OBJECTIVE:
Rewrite the records below, renaming every "Action" to "Result" and leaving everything else as it is.

[Start RECORD EXTRACTS]

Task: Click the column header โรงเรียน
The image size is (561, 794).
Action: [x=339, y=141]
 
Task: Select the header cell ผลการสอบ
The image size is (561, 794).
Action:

[End RECORD EXTRACTS]

EXERCISE ANSWER:
Task: Click the column header โรงเรียน
The image size is (561, 794).
Result: [x=339, y=141]
 
Task: Select the header cell ผลการสอบ
The image size is (561, 794).
Result:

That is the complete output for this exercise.